Mi Band 5 vs. Mi Band 5: Convergent Validity of Step Count Measurements with R

In this post, we will once again return to the concept of convergent validity, and examine data from two fitness trackers to determine the extent to which their measurements agree. We will also examine the impact of the position of the tracker on the wrist, and see whether this makes a difference in the number of steps the devices record.

This post happened sort of by accident. I bought a Mi Band 5 in the summer of 2020, and had been quite happy with it - one of the things that’s great about using the Mi Band with Gadgetbridge is that it’s so easy to access the data. Unfortunately, the band got badly damaged at the beginning of December 2020 and so I ordered a replacement. I thought this would provide an interesting opportunity to test the convergent validity of both devices’ readings.

So, for 16 days in December of 2020 I wore both the old and the new bands simultaneously. Furthermore, as a small experiment, I switched the location of the devices every morning. Half of the time, the new (old) Mi Band was closer to (further from) the wrist, and vice versa. In the discussion that follows, I will refer to the position closest to the wrist as the “lower” position, and the position further from the wrist as the “upper” position. The picture below illustrates how I wore both fitness trackers, along with the positions.

mi band positions

You can find the data and all the code from this blog post on Github here.

The Data

I extracted the data from both devices using the method outlined in a previous post, keeping a final level of granularity of day/hour, e.g. one line of data per each hour of the day from 6 AM to midnight (I’m not including measurements from the middle of the night because there’s basically no movement then).
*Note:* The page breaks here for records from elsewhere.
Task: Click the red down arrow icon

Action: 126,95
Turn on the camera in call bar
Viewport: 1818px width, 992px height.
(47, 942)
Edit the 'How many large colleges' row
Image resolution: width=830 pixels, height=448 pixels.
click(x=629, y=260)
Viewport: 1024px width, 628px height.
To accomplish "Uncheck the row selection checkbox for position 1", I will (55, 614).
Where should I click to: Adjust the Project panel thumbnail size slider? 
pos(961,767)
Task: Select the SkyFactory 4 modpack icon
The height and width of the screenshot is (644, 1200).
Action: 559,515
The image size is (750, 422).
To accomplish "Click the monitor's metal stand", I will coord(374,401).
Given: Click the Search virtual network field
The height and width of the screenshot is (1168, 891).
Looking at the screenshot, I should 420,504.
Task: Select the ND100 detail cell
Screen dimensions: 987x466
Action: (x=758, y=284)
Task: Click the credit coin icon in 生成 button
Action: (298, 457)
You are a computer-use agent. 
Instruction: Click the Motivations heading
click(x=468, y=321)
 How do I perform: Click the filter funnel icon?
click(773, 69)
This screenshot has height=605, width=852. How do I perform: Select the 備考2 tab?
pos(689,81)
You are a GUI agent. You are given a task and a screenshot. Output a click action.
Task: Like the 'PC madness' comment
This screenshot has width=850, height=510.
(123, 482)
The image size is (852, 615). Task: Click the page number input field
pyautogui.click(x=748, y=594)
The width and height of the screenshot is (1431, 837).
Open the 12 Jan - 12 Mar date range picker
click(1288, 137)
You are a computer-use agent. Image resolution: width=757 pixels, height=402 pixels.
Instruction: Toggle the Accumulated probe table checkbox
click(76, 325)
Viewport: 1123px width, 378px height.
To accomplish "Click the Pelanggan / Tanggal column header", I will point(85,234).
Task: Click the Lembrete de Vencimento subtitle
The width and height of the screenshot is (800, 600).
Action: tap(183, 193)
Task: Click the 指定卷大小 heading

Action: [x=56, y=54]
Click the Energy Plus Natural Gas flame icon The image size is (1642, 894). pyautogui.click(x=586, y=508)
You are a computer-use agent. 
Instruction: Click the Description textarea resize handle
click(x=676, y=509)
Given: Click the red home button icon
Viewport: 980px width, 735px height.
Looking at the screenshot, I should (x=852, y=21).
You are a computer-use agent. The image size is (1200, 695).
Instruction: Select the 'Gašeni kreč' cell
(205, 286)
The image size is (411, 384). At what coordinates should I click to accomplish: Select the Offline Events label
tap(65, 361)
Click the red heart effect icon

I merged the data from both devices and created a dummy variable indicating the position of the bands on my arm.

In total, the dataset contains information on from 16 days, with one observation per device from the hours of 6 AM to midnight on each day, for a total of 288 rows of data.

The head of the dataset (named merged_data) looks like this:

date	daily_total_new	hour	hourly_steps_new	cumulative_daily_steps_new	dow	week_weekend	daily_total_old	hourly_steps_old	cumulative_daily_steps_old	hour_diff_new_old	cumulative_diff_new_old	wrist_location_new
2020-12-16	12143	6	0	0	Wed	Weekday	12012	0	0	0	0	Upper
2020-12-16	12143	7	157	157	Wed	Weekday	12012	163	163	-6	-6	Upper
2020-12-16	12143	8	2482	2639	Wed	Weekday	12012	2799	2962	-317	-323	Upper
2020-12-16	12143	9	230	2869	Wed	Weekday	12012	182	3144	48	-275	Upper
2020-12-16	12143	10	292	3161	Wed	Weekday	12012	253	3397	39	-236	Upper
2020-12-16	12143	11	293	3454	Wed	Weekday	12012	283	3680	10	-226	Upper
2020-12-16	12143	12	359	3813	Wed	Weekday	12012	315	3995	44	-182	Upper
2020-12-16	12143	13	222	4035	Wed	Weekday	12012	145	4140	77	-105	Upper
2020-12-16	12143	14	323	4358	Wed	Weekday	12012	235	4375	88	-17	Upper
2020-12-16	12143	15	286	4644	Wed	Weekday	12012	265	4640	21	4	Upper

Correspondence Plots

Let’s first make a scatterplot showing the correspondence between the measurements for the old and new Mi Bands, while also calculating the pairwise correlation between the values. We will make one plot for the hourly steps, and one for the cumulative steps.

On each plot, I draw a red dashed line as the identity line. If the measurements were exactly the same, all points should lie on this line. I’m also drawing regression lines separately for both tracker locations on my arm.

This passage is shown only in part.